How to Identify Whole Grains
In order to inform consumers as to the percentage of whole grain in a product, The Whole Grains Council has developed three gold “stamp” images for product labeling. The gold stamps indicate if the grain is 100% whole (with a minimum of 16 grams per serving) , 50% whole grain, or less than 50% whole grain.
Prior to the gold stamp, the only indication of the degree of whole grain was labeled as, “100% Excellent Source”, “Excellent Source” or “Good Source”.
If a package does not contain a gold stamp, look for specific wording in the label. The following terms on a label constitute a whole grain:
- whole grain (name of grain)
- whole wheat
- whole (other grain)
- stoneground whole (grain)
- brown rice
- oats, oatmeal (including old-fashioned oatmeal, instant oatmeal)
----
### GIVEN PROBLEM A
Copy the part of the whole grains text starting with "If a package" and going on through "(name of grain)".
----
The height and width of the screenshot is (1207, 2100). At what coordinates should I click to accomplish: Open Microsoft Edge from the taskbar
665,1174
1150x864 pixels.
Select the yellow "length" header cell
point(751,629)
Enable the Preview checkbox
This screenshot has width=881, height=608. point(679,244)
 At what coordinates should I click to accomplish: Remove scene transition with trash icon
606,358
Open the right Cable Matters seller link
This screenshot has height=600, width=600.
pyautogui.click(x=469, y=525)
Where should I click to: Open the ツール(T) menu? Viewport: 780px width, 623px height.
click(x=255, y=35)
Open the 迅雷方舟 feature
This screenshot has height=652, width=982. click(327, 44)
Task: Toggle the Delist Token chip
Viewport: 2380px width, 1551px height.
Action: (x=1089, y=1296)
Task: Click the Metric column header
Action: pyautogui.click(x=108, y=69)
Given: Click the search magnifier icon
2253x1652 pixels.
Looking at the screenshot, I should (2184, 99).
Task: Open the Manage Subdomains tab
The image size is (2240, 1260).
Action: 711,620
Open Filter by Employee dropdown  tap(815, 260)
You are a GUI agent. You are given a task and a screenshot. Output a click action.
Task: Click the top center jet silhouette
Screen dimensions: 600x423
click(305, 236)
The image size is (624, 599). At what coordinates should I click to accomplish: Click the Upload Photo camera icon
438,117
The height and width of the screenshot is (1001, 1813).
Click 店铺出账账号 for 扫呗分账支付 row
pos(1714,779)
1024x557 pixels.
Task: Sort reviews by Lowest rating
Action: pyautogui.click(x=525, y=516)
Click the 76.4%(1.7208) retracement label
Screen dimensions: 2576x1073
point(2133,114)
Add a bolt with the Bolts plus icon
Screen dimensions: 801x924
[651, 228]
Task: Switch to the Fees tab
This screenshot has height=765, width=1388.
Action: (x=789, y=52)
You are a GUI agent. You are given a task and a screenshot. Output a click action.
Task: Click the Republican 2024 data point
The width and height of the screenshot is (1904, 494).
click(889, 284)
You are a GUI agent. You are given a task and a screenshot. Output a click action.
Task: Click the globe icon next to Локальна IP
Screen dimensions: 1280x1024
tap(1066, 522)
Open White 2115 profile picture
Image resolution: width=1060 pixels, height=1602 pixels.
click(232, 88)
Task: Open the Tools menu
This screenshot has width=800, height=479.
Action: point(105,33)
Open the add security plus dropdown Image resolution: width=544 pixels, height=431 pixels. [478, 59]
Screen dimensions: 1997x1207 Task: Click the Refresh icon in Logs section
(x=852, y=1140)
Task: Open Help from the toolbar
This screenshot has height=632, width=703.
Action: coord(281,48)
----
### GIVEN PROBLEM B
In the entries, rewrite the lines starting with the line with "Given: Click the search magnifier icon" and going on through the line with "Open Filter by", replacing "magnifier" with "magnifying glass" and leaving all else unchanged. Give only those lines.

### EXPECTED ANSWER A
If a package does not contain a gold stamp, look for specific wording in the label. The following terms on a label constitute a whole grain:
- whole grain (name of grain)

### EXPECTED ANSWER B
Given: Click the search magnifying glass icon
2253x1652 pixels.
Looking at the screenshot, I should (2184, 99).
Task: Open the Manage Subdomains tab
The image size is (2240, 1260).
Action: 711,620
Open Filter by Employee dropdown  tap(815, 260)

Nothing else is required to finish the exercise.